Красивая девочка, соседка по столу в столовой санатория, оказалась робкой, тихой и глупенькой: её пугало повышенное внимание и забота, которую оказывал ей наш высоченный и худой, как щепка, сосед по столику. Она опять готова была зарыдать, и я тихонько подтолкнул её к «глав-врачихе», которая вела нашу экскурсию. Пожилая женщина-врач опрометчиво по-матерински взяла девочку за руку и та теперь прочно «приклеилась» к ней «на всю оставшуюся жизнь» в санатории. Я, тесно окружённый моими соседями по столику в столовой и другими примкнувшими к нам ребятами, пошёл вместе со всеми по улицам города, добавляя изредка свои мнения и впечатления к рассказу экскурсовода – учителя местной школы.

Учитель, невзрачный мужчина 40-45 лет, рассказывал интересно, увлечённо, иногда забывая, что говорить надо громко, чтобы все дети в нашей большой группе-колонне слышали и слушали, что он говорит. Я с самого начала нашей экскурсии заинтересовался тем, что говорил и о чём рассказывал нам этот человек, поэтому молча постарался перебраться из центра колонны ребят поближе к её началу, к этому учителю. За мной последовали мои новые друзья и такие же любознательные ребята и девчонки. Вскоре мы уже соревновались друг с другом за право быть вблизи нашего «Историка» (так мы его сразу же назвали).

«Историк» сначала говорил и рассказывал путано, непонятно, «книжно», научно. Он «сыпал» годами и датами, называл имена исторических личностей, цитировал летописи и книги учёных, но это всё скользило мимо нас, как наши ботинки на тонком весеннем льду лужиц. Мы шли и просто гуляли по старинному городу, который почти не изменился с тех древних годов, о которых рассказывал нам «Историк».

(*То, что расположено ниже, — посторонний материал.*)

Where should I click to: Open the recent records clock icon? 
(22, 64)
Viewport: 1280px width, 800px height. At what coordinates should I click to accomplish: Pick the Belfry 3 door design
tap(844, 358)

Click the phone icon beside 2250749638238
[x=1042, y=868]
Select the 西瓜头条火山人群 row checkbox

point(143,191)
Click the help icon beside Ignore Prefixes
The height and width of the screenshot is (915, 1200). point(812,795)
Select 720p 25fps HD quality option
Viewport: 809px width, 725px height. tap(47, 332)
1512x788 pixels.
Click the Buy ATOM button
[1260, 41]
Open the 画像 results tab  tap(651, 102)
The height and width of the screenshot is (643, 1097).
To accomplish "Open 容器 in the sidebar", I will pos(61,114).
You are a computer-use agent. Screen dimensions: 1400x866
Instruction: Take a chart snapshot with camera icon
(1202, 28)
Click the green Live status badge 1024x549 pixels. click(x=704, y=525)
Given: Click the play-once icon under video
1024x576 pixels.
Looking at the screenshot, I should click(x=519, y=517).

«Историк» сказал, что впервые их город упоминается в летописях с 1565 года, но нам это ничего не говорило. Тогда он предложил нам мысленно посчитать, сколько с того года прошло лет и мы, после нескольких минут всеобщего молчания, начали наперебой кричать, что с того времени прошло уже 399 лет. Эта цифра, особенно эти «99» лет, произвела на нас ошеломляющее впечатление…

- 399 лет назад! – кричал мне в ухо «Дистрофик» (так мы прозвали моего худого, как щепка, друга по застолью в столовой санатория).
– Подумать только! Тут 99 лет – это уже цифра большая, а 300 – ещё больше!
- Да, - вторил ему наш второй товарищ по застолью, которому всё никак не удавалось присвоить какой-нибудь прозвище, потому что он был очень тихий, скромный и незаметный. – Триста это много.

- А город-то, Лихвин был! – орал на всю улицу «Дистрофик». – Лихой город! Надо же! Наверно, тут жили отчаянные люди, рубаки, драчуны, силачи! А?!
- Да! – с восторгом убеждённо отвечали мы нашему другу-дистрофику. – Так просто город лихим не назовут.
- Выходит, - орал он в ответ, - мы лихие!? Если живём в Лихвине.
- Да! – хором ревели мы, пугая наших девчонок и редких прохожих. – Мы лихие!

Нашим восторгам не было предела и «Историк» поспешил новыми рассказами погасить наш неуёмный лихой восторг и возбуждение, загнав их в глубокий и внимательный интерес к его историям.

Оказалось, что город Чекалин расположен в западной части Тульской области, на живописном берегу реки Ока, в 101 км от Тулы, в 59 км от Калуги и всего лишь в 18 км от нашего города Суворова. Чекалин имеет границу с Тульской областью по реке Ока. Ока имеет один-единственный мост на железобетонных сваях и весной он заливается водой почти полностью. Старый деревянный мост разрушился ледоходом и от него остались замшелые брёвна-топляки, в которых играется много всякой мелкой рыбы.

Течение Оки относительно сильное и в воде много водоворотов, стремнин, всплесков от хвостов крупной рыбы, которая охотится на всяких мошек. Смотреть с моста на течение реки очень интересно, особенно на игру рыбок и плавные, гибкие, балетные движения тины и водорослей на брёвнах-топляках. Весной, когда мост заливается полностью, людей возят с берега на берег в кузове огромного военного бронетранспортёра, который летом и зимой стоит на чекалинском берегу.

- Город Чекалин, - говорил нам «Историк», - по-настоящему древний город и во много сохранился с дореволюционных времён.
- Посмотрите на его улицы, расположение домов, на дом вашего детского санатория. Всё это давние постройки и у каждого дома есть своя история. Например, вы заметили какого года постройки дом вашего санатория? Нет? А вы присмотритесь…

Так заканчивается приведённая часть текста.